Abschließend betrachtet, stellt sich das Behandlungsergebnis auch für den Behandler in ästhetisch-rekonstruktiver Hinsicht als Erfolg dar. Die Prognose ist aufgrund der interdeferenzfreien Front-Eckzahn-Führung4 aus funktioneller Sicht betrachtet als positiv zu werten. Parodontal liegen keine Entzündungen vor. Die Patientin ist gesund. Das Tragen einer Nachtschiene wurde der Patientin empfohlen und wird auch konsequent befolgt.

Funktionsstatus
Die manuelle und klinische Funktionsanalyse ergab keinen auffälligen Befund. Für die dynamische Okklusion wurde eine Front-Eckzahn-geschützte Variante programmiert. Die manuelle Führung ergab keine Abweichung in maximaler Interkuspidation (ohne Führung) und zentraler Kondylenposition (mit Führung).

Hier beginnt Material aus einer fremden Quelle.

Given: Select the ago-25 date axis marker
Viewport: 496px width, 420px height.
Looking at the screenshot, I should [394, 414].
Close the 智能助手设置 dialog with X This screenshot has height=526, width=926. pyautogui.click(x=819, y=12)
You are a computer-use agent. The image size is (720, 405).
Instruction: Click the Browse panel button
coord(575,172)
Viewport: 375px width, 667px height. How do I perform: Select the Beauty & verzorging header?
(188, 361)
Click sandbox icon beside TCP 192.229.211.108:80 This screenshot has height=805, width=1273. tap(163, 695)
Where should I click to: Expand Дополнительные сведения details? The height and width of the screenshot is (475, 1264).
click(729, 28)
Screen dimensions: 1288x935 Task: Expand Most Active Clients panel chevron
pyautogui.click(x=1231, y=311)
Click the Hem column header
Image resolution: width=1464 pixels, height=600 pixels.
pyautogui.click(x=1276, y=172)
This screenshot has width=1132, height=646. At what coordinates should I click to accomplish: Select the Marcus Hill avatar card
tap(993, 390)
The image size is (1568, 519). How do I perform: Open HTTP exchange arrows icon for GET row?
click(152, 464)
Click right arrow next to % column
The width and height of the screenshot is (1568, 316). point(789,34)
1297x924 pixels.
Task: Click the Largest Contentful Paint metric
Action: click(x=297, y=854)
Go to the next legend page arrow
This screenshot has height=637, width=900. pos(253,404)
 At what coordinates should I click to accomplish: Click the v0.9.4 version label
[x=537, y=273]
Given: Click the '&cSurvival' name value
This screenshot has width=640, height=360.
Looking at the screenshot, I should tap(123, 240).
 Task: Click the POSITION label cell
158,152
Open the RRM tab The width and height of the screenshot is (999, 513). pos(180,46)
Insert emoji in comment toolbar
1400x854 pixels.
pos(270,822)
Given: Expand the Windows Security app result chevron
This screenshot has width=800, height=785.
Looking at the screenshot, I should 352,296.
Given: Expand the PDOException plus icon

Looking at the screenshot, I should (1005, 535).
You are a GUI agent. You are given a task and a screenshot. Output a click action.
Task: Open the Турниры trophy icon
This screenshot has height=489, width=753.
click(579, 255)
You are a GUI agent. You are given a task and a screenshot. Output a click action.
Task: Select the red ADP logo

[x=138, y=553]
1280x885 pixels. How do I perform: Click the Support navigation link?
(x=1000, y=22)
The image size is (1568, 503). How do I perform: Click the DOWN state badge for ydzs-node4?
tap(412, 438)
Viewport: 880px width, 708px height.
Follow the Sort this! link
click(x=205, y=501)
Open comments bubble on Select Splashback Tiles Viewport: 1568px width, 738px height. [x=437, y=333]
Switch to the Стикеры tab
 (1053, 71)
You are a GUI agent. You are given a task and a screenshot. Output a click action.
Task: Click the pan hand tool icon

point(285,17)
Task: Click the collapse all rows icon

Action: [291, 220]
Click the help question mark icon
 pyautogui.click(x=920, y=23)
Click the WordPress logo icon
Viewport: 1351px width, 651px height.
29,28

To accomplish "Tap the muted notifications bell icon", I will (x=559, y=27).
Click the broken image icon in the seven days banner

Die Kiefergelenke sind unauffällig (kein Reiben, kein Knacken), ebenso die Öffnungs- und Schließbewegungen, leichte Druckdolenzen der Muskulatur bei Palpation. Gelegentlich (noch) leichte Kopfschmerzen.
Rote Ästhetik
Es zeigen sich stabile und gesunde Weichgewebsverhältnisse nach abgeschlossener prothetischer Behandlung.
Weiße Ästhetik
- Zahnlänge: Die Verlängerung der gesamten Oberkieferfront um ca. 1 mm empfindet die Patientin als sehr attraktiv, das entspannte Lächeln zeigt fast die gesamte Frontzahnreihe. Der Schneidekantenverlauf folgt der Konkavität der Unterlippe.
- Zahnform: Die größeren und längeren Schneide- und Eckzähne sowie die kleine Stellungskorrektur der beiden seitlichen Schneidezähne fügen sich harmonisch in das Gesamtbild der Restbezahnung ein und schenken der Patientin ein attraktives Erscheinungsbild (Abb. 15).
- Form und Größe, Charakterisierung durch den ausführenden Zahntechniker (Transparenz, Transluzenz) sowie die Oberflächenstruktur (Textur) der keramischen Veneers zeigen ein ansprechendes Erscheinungsbild. Das Längen-Breiten-Verhältnis beträgt nun circa 80 Prozent (Länge 11 mm, Breite 8 mm).
- Zahnstellung: Die leicht nach distal rotierten seitlichen Schneidezähne konnten durch die Einzelzahnrestaurationen etwas ausgeglichen werden. Durch die „Verlängerung“ der Eckzähne konnte gezielt eine gute Front-Eckzahn-Führung in die Veneerrestaurationen eingearbeitet werden.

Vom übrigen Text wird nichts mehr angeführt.